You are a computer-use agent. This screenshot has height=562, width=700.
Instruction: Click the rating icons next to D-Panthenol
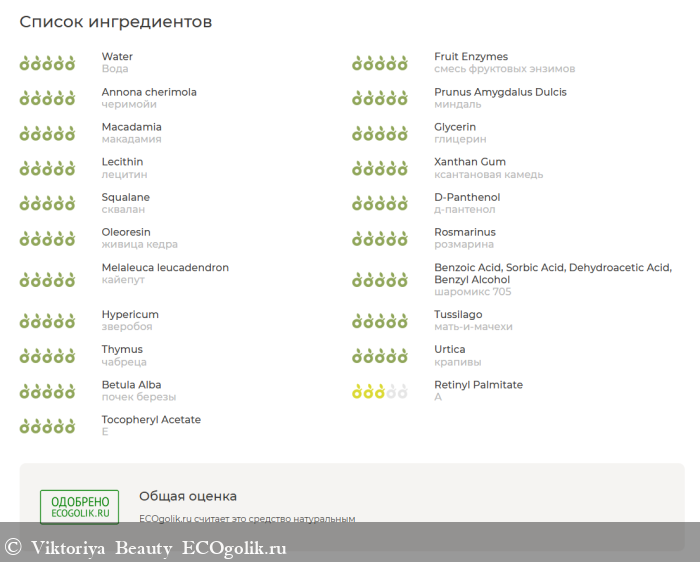click(380, 203)
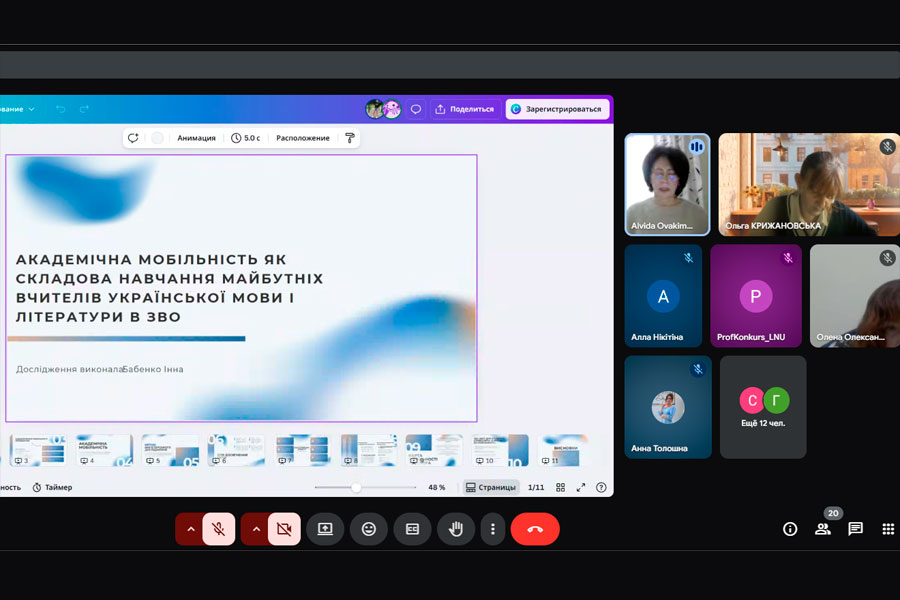Viewport: 900px width, 600px height.
Task: Hang up with the red leave call button
Action: (535, 529)
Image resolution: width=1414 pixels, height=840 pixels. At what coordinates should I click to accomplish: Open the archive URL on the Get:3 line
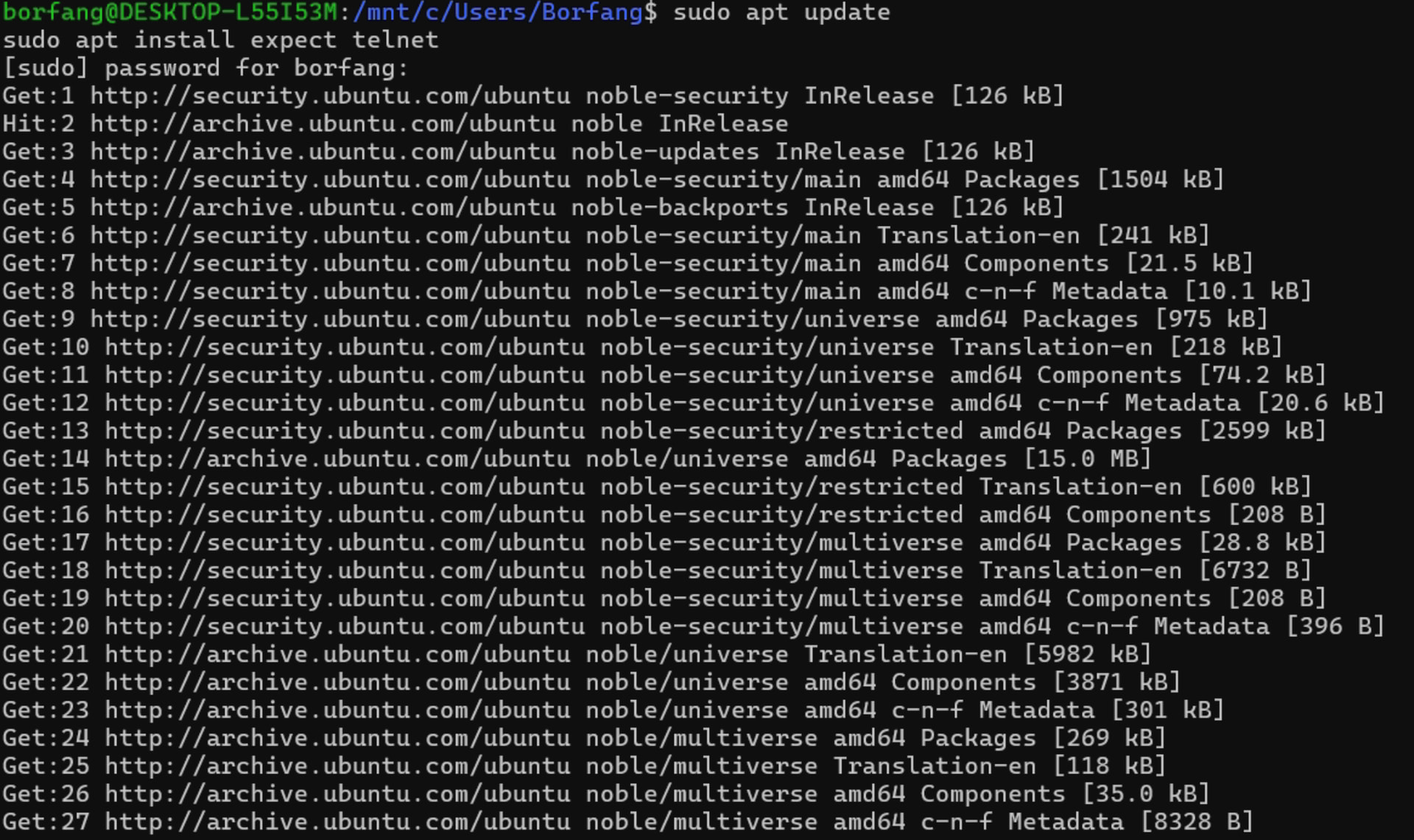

-*-

- [INSTRUCTIONS FOR THE TASK] Print each line above exactly as it appears, excluding all images.

- [ANSWER TO THIS PROBLEM]
You are a computer-use agent. This screenshot has height=562, width=700.
Instruction: Click the rating icons next to D-Panthenol
click(380, 203)
Viewport: 900px width, 600px height.
Task: Hang up with the red leave call button
Action: (535, 529)
Image resolution: width=1414 pixels, height=840 pixels. At what coordinates should I click to accomplish: Open the archive URL on the Get:3 line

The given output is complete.